= What you will do =
From the first line to the last, repeat the data below exactly.

= Dataset records =

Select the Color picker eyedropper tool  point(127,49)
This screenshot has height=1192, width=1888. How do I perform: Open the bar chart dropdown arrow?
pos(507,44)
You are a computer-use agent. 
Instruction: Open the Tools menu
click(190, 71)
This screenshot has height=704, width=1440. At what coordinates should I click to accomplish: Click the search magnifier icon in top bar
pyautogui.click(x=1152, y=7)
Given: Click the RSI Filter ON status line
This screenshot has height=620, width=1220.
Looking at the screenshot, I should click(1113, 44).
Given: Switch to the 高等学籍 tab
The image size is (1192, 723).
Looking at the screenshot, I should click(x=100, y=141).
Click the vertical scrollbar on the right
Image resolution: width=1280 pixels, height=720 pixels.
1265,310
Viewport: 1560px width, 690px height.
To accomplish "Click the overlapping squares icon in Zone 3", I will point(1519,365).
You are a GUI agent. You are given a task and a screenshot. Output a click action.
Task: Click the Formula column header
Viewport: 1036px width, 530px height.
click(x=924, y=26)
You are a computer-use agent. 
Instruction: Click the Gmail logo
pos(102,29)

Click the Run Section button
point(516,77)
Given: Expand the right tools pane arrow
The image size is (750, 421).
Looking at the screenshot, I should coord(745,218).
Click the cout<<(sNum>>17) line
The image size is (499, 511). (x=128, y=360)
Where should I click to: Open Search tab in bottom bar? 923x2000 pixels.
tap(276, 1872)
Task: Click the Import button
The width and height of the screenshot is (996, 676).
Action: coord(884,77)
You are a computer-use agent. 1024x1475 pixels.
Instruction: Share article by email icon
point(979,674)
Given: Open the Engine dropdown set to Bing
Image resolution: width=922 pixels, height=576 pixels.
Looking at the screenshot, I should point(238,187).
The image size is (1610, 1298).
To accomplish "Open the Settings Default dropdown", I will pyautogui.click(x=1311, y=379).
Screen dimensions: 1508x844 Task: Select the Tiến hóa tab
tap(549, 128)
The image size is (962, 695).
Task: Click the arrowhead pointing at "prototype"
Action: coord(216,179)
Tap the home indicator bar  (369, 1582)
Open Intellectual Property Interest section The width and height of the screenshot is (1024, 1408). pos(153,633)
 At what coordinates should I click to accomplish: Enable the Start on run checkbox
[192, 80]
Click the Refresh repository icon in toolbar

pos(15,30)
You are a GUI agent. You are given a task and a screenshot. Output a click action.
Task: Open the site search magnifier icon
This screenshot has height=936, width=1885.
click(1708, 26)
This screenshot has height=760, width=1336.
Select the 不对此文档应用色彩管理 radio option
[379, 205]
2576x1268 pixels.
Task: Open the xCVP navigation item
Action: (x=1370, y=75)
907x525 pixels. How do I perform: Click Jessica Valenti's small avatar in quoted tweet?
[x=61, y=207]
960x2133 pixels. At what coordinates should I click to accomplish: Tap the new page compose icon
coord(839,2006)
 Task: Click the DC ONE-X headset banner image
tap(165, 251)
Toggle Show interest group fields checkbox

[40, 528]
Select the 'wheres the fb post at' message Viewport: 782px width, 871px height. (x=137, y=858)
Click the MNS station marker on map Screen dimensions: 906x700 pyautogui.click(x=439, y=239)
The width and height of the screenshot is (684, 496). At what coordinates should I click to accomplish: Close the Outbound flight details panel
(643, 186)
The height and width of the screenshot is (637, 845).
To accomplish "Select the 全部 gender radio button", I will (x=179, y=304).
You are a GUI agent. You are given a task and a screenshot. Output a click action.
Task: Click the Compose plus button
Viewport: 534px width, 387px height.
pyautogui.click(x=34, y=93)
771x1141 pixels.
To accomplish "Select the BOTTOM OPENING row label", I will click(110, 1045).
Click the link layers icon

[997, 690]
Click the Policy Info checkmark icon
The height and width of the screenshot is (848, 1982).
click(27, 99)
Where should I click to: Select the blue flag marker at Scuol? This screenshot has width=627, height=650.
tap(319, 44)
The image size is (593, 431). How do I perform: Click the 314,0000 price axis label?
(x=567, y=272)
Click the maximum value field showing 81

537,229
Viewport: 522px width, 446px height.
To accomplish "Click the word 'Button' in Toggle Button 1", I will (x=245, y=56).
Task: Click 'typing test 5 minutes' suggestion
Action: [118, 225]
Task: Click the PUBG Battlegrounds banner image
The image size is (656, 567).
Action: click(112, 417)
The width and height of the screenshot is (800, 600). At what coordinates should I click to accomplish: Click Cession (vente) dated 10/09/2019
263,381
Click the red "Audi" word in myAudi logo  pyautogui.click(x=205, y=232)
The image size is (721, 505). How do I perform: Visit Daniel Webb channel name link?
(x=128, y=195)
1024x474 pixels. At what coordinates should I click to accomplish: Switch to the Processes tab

= Exercise solution =
Select the Color picker eyedropper tool  point(127,49)
This screenshot has height=1192, width=1888. How do I perform: Open the bar chart dropdown arrow?
pos(507,44)
You are a computer-use agent. 
Instruction: Open the Tools menu
click(190, 71)
This screenshot has height=704, width=1440. At what coordinates should I click to accomplish: Click the search magnifier icon in top bar
pyautogui.click(x=1152, y=7)
Given: Click the RSI Filter ON status line
This screenshot has height=620, width=1220.
Looking at the screenshot, I should click(1113, 44).
Given: Switch to the 高等学籍 tab
The image size is (1192, 723).
Looking at the screenshot, I should click(x=100, y=141).
Click the vertical scrollbar on the right
Image resolution: width=1280 pixels, height=720 pixels.
1265,310
Viewport: 1560px width, 690px height.
To accomplish "Click the overlapping squares icon in Zone 3", I will point(1519,365).
You are a GUI agent. You are given a task and a screenshot. Output a click action.
Task: Click the Formula column header
Viewport: 1036px width, 530px height.
click(x=924, y=26)
You are a computer-use agent. 
Instruction: Click the Gmail logo
pos(102,29)

Click the Run Section button
point(516,77)
Given: Expand the right tools pane arrow
The image size is (750, 421).
Looking at the screenshot, I should coord(745,218).
Click the cout<<(sNum>>17) line
The image size is (499, 511). (x=128, y=360)
Where should I click to: Open Search tab in bottom bar? 923x2000 pixels.
tap(276, 1872)
Task: Click the Import button
The width and height of the screenshot is (996, 676).
Action: coord(884,77)
You are a computer-use agent. 1024x1475 pixels.
Instruction: Share article by email icon
point(979,674)
Given: Open the Engine dropdown set to Bing
Image resolution: width=922 pixels, height=576 pixels.
Looking at the screenshot, I should point(238,187).
The image size is (1610, 1298).
To accomplish "Open the Settings Default dropdown", I will pyautogui.click(x=1311, y=379).
Screen dimensions: 1508x844 Task: Select the Tiến hóa tab
tap(549, 128)
The image size is (962, 695).
Task: Click the arrowhead pointing at "prototype"
Action: coord(216,179)
Tap the home indicator bar  (369, 1582)
Open Intellectual Property Interest section The width and height of the screenshot is (1024, 1408). pos(153,633)
 At what coordinates should I click to accomplish: Enable the Start on run checkbox
[192, 80]
Click the Refresh repository icon in toolbar

pos(15,30)
You are a GUI agent. You are given a task and a screenshot. Output a click action.
Task: Open the site search magnifier icon
This screenshot has height=936, width=1885.
click(1708, 26)
This screenshot has height=760, width=1336.
Select the 不对此文档应用色彩管理 radio option
[379, 205]
2576x1268 pixels.
Task: Open the xCVP navigation item
Action: (x=1370, y=75)
907x525 pixels. How do I perform: Click Jessica Valenti's small avatar in quoted tweet?
[x=61, y=207]
960x2133 pixels. At what coordinates should I click to accomplish: Tap the new page compose icon
coord(839,2006)
 Task: Click the DC ONE-X headset banner image
tap(165, 251)
Toggle Show interest group fields checkbox

[40, 528]
Select the 'wheres the fb post at' message Viewport: 782px width, 871px height. (x=137, y=858)
Click the MNS station marker on map Screen dimensions: 906x700 pyautogui.click(x=439, y=239)
The width and height of the screenshot is (684, 496). At what coordinates should I click to accomplish: Close the Outbound flight details panel
(643, 186)
The height and width of the screenshot is (637, 845).
To accomplish "Select the 全部 gender radio button", I will (x=179, y=304).
You are a GUI agent. You are given a task and a screenshot. Output a click action.
Task: Click the Compose plus button
Viewport: 534px width, 387px height.
pyautogui.click(x=34, y=93)
771x1141 pixels.
To accomplish "Select the BOTTOM OPENING row label", I will click(110, 1045).
Click the link layers icon

[997, 690]
Click the Policy Info checkmark icon
The height and width of the screenshot is (848, 1982).
click(27, 99)
Where should I click to: Select the blue flag marker at Scuol? This screenshot has width=627, height=650.
tap(319, 44)
The image size is (593, 431). How do I perform: Click the 314,0000 price axis label?
(x=567, y=272)
Click the maximum value field showing 81

537,229
Viewport: 522px width, 446px height.
To accomplish "Click the word 'Button' in Toggle Button 1", I will (x=245, y=56).
Task: Click 'typing test 5 minutes' suggestion
Action: [118, 225]
Task: Click the PUBG Battlegrounds banner image
The image size is (656, 567).
Action: click(112, 417)
The width and height of the screenshot is (800, 600). At what coordinates should I click to accomplish: Click Cession (vente) dated 10/09/2019
263,381
Click the red "Audi" word in myAudi logo  pyautogui.click(x=205, y=232)
The image size is (721, 505). How do I perform: Visit Daniel Webb channel name link?
(x=128, y=195)
1024x474 pixels. At what coordinates should I click to accomplish: Switch to the Processes tab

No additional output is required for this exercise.